Czy sprzedaż grzybów jest legalna? Bez odpowiedniego atestu nic nie da się zrobić
w tej chwili to jednak sprzedaż grzybów budzi największe zainteresowanie. Takie działania wiążą się z koniecznością uzyskania atestu będącego potwierdzeniem, iż dane produkty są bezpieczne i nadają się do spożycia. Jego brak może skutkować choćby odpowiedzialnością karną.

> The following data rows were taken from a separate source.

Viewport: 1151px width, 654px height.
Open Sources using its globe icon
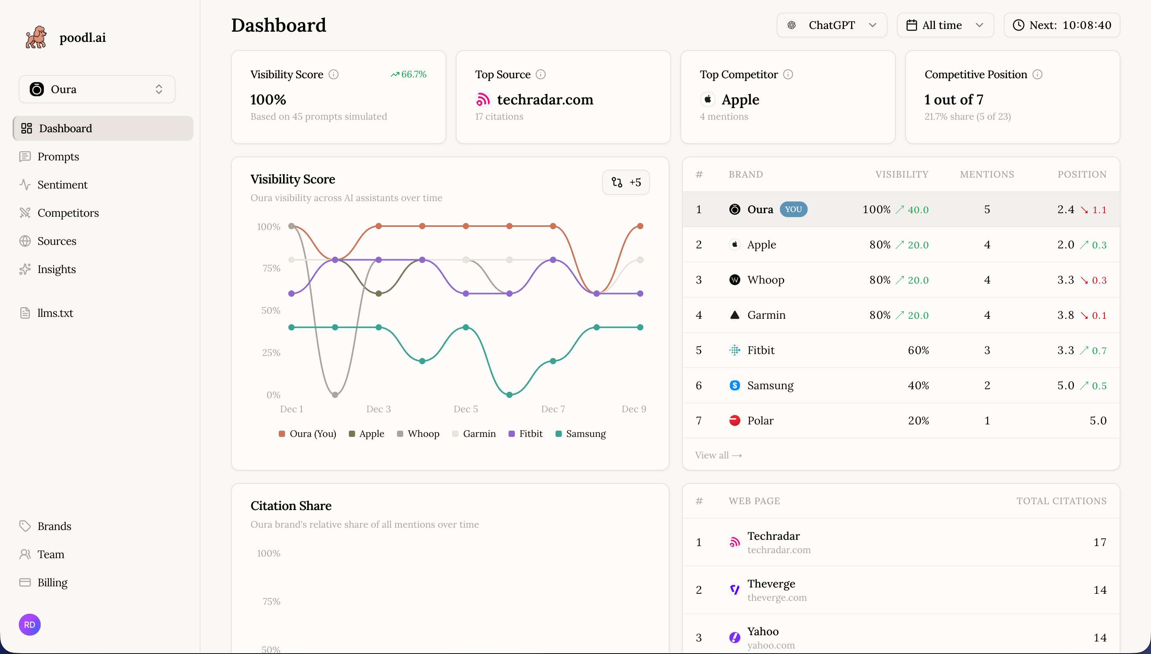26,241
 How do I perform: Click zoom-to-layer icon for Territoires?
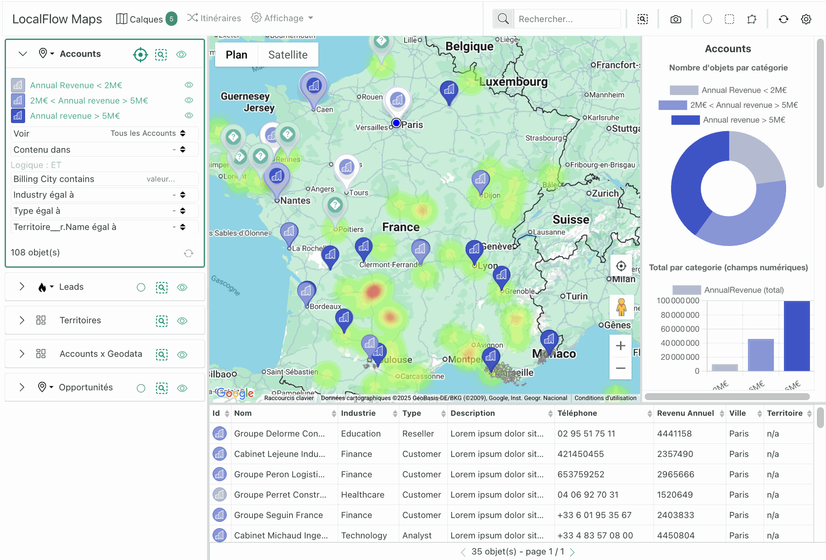pos(161,321)
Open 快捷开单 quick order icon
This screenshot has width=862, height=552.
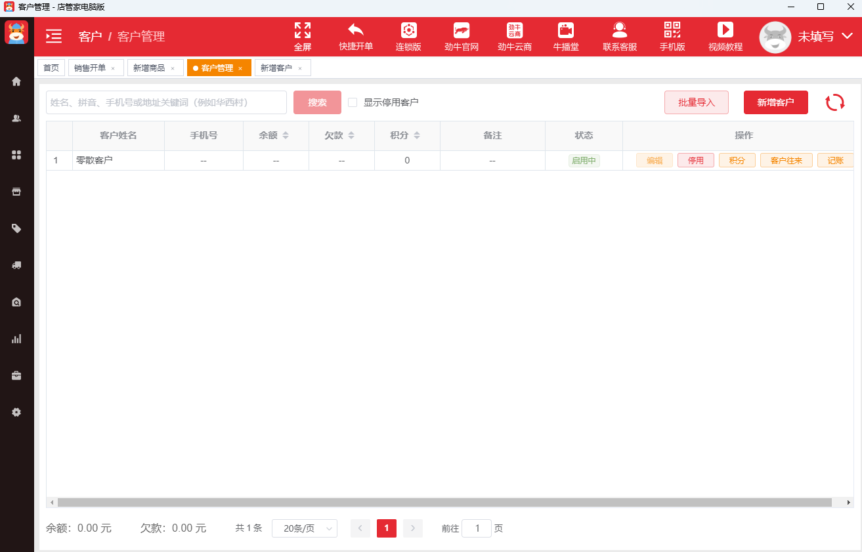(356, 30)
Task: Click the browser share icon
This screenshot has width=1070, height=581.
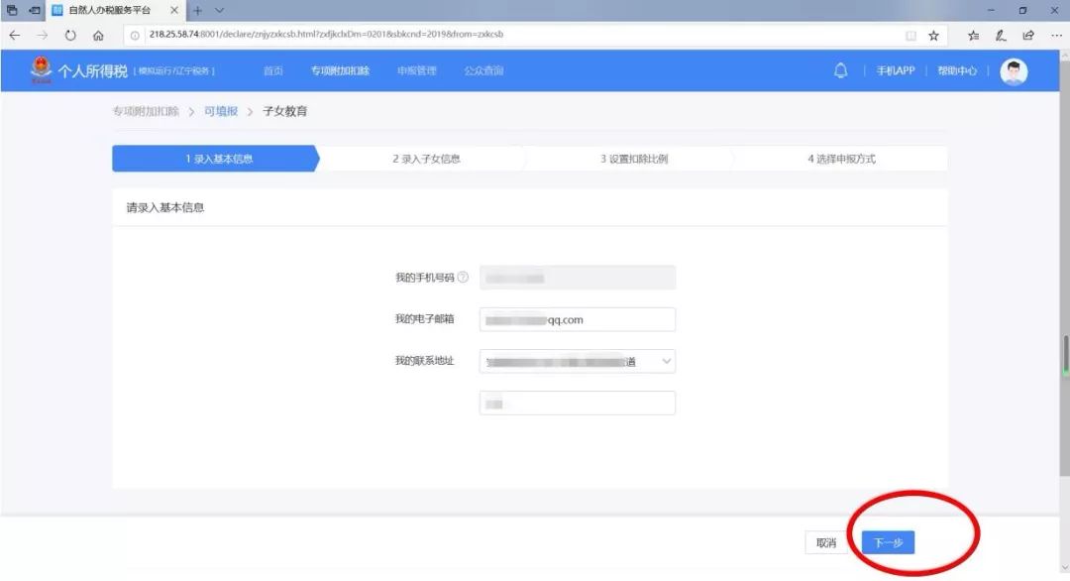Action: click(1028, 36)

Sprzedawca może zostać ukarany przez organy sanitarne grzywną lub nakazem wycofania produktów z obrotu, a w przypadku stwierdzenia zagrożenia zdrowia konsumentów - choćby odpowiedzialnością karną. W praktyce oznacza to, iż osoby sprzedające grzyby okazjonalnie i w niewielkiej ilości mogą skorzystać ze zwolnienia podatkowego, pod warunkiem przestrzegania prawa i zasad bezpieczeństwa żywności. Natomiast każdy, kto sprzedaje grzyby bez atestu lub angażuje w zbiór osoby niespokrewnione, naraża się zarówno na konieczność zapłaty podatku, jak i na sankcje karne i administracyjne
- wyjaśnia radczyni prawna Ewelina Czechowicz, cytowana przez portal Bankier.pl. Taki dokument można uzyskać w dowolnym oddziale sanepidu, gdzie grzyby zostaną ocenione przez klasyfikatora grzybów świeżych lub grzyboznawcę. Atest jest bezpłatny i obowiązuje przez 48 godzin po jego wydaniu.
Sprzedaż na targowiskach wymaga posiadania atestu potwierdzającego dopuszczenie danej partii do obrotu. Do sprzedaży dopuszcza się tylko grzyby jadalne - świeże lub suszone
- czytamy w komunikacie na stronie rządu. Co ważne, sprzedaż grzybów może być prowadzona w formie działalności nierejestrowanej, czyli okazjonalnie i bez obowiązku rejestracji firmy.
Warunkiem korzystania ze zwolnienia z podatku dochodowego jest jednak, aby zbiory były dokonywane osobiście przez sprzedawcę lub przy pomocy najbliższej rodziny, a nie przez osoby trzecie
- dodaje radczyni prawna. Wówczas obowiązuje limit dochodowy, który wynosi 75 proc. minimalnego wynagrodzenia obowiązującego w danym roku. w tej chwili jest to 3 499,50 złotych.


Zobacz też: Tyle kosztuje ogrzewanie domu węglem w 2025 roku. Ceny surowca będą już tylko rosnąć


Źródła: biznes.gov.pl, bankier.pl


Dziękujemy, iż przeczytałaś/eś nasz artykuł.


Bądź na bieżąco! Obserwuj nas w Wiadomościach Google.